Sharyl Attkisson US Dept. of Justice lawsuit experience echoes Attorneys Sidney Powell and Ty Clevenger discovery attempts, Corrupt USDOJ and judges, Judge Wynn dissenting opinion
“Instead of doing so, the government has continued to defy its
constitutional, ethical and legal obligations to this Court and to the defense, and to hide evidence that it knows exonerates Mr. Flynn. As is the essence of the problem here, instead of protecting its citizens, the “government” is protecting its own criminal conduct and operatives.”…Attorney Sidney Powell October 23, 2019
“Why John Brennan, Peter Strzok and DOJ Needed Julian Assange Arrested”…The Conservative Treehouse November 3, 2019
“The FBI clearly has records pertaining to Seth Rich, and it has withheld those
records in bad faith.”…Attorney Ty Clevenger October 11, 2019
From the Sharyl Attkisson appeal decision of March 21, 2019.
Judge Wynn dissenting opinion.
“In this case, the government—not unlike Dean Smith’s Tar Heels—put up the “fours” when Plaintiff-Appellant Sharyl Attkisson,3 a journalist formerly employed by CBS News, filed suit against unnamed employees and agents of the federal government (the “Doe Defendants”). Attkisson alleged that the Doe Defendants conspired to violate her constitutional and statutory rights by accessing and commandeering her home and work internet-connected devices for surveillance purposes.

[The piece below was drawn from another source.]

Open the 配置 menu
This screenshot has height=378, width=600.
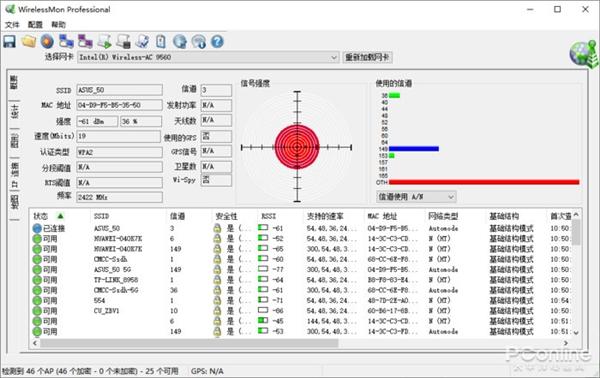pos(35,24)
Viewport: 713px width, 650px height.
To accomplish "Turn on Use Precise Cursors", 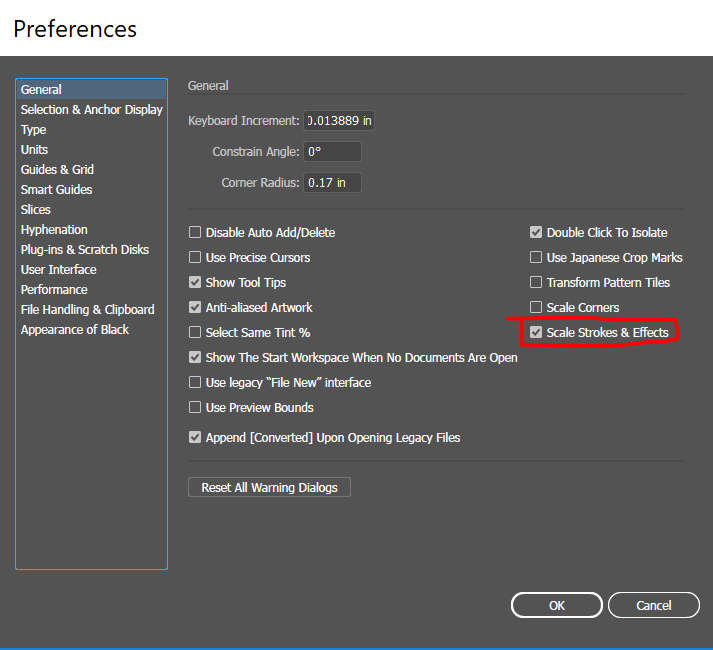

But Attkisson never got a meaningful opportunity to pursue her claims because the government did everything in its power to run out the clock on Attkisson’s action—it filed motions challenging venue and jurisdiction, motions challenging the sufficiency of service, motions for extension of time, motions to dismiss, and motions for protective orders.
And just as the Tar Heels had great success running the Four Corners, the government’s strategy worked. Although Attkisson diligently sought to identify the Doe Defendants for nearly four years—including by repeatedly serving discovery on the government and third-parties directed at identifying the Doe Defendants—the district court dismissed her case with prejudice against the Doe Defendants for failing to comply with a court order to identify the names of the Doe Defendants by a date certain. The district court did so even though the government’s delaying tactics deprived Attkisson of any meaningful opportunity to engage in the discovery necessary to identify the Doe Defendants.

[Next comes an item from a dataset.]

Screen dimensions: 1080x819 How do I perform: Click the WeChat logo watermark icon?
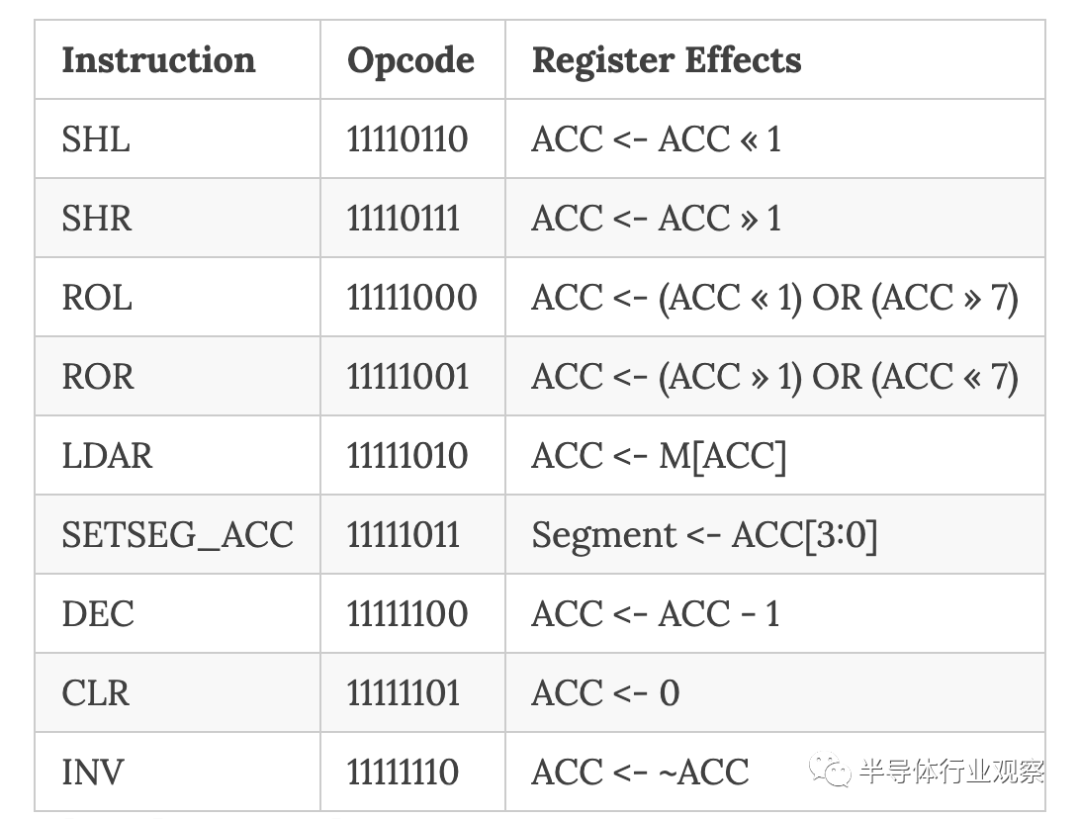click(831, 770)
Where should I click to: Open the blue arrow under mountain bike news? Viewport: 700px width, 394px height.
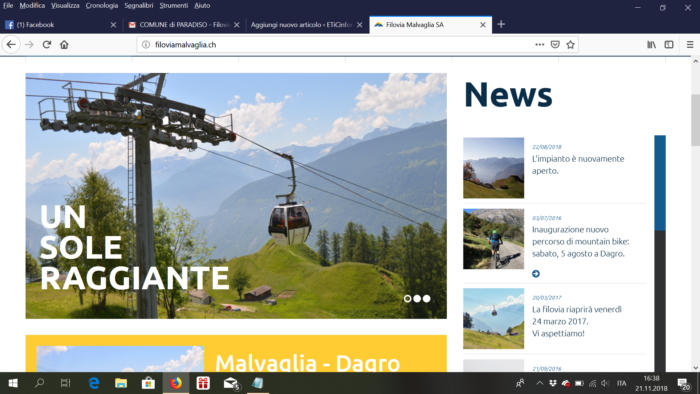[x=536, y=274]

The majority opinion affirms the district court’s dismissal of Attkisson’s claims against the Doe Defendants on grounds that the dismissal constituted a permissible exercise of the court’s discretion to oversee discovery and sanction a party for failing to comply with a court order. But this Court long has held that plaintiffs—like Attkisson—who state a plausible claim that unnamed defendants violated their constitutional or statutory rights are entitled to a meaningful opportunity to engage in discovery aimed at identifying the “true identity of an unnamed party.” Schiff v. Kennedy, 691 F.2d 196, 197–98 (4th Cir. 1982). And this Court has held that dismissal of an action for failure to comply with a court order is a “drastic” sanction, Hillig v. C.I.R., 916 F.2d 171, 174 (4th Cir. 1990), that courts should impose only in “extreme circumstances,” Reizakis v. Loy, 490 F.2d 1132, 1135 (4th Cir. 1974).
Because the government deprived Attkisson of a meaningful opportunity to identify the Doe Defendants and the district court never determined that the requisite “extreme circumstances” were present to warrant dismissal for failure to comply with a court order, I disagree with the majority opinion’s determination that the district court permissibly exercised its discretion in dismissing Attkisson’s claims against the Doe Defendants. Not only should we disapprove of the tactics the government used to run out the clock on Attkisson’s claims, but we should also reject the troubling “game plan” it provided for the government and private parties to prevent disclosure of—and, therefore, responsibility for—their potentially unconstitutional or illegal electronic surveillance activities. Accordingly, I respectfully dissent as to the dismissal of Attkisson’s claims against the Doe Defendants.”
Just as in the General Michael Flynn case, represented by Attorney Sidney Powell and the Seth Rich controversies involving Ed Butowsky, represented by Attorney Ty Clevenger, we have the US Justice Dept. not cooperating in discovery and withholding crucial information as well as corrupt/incompetent judges not upholding the US Constitution.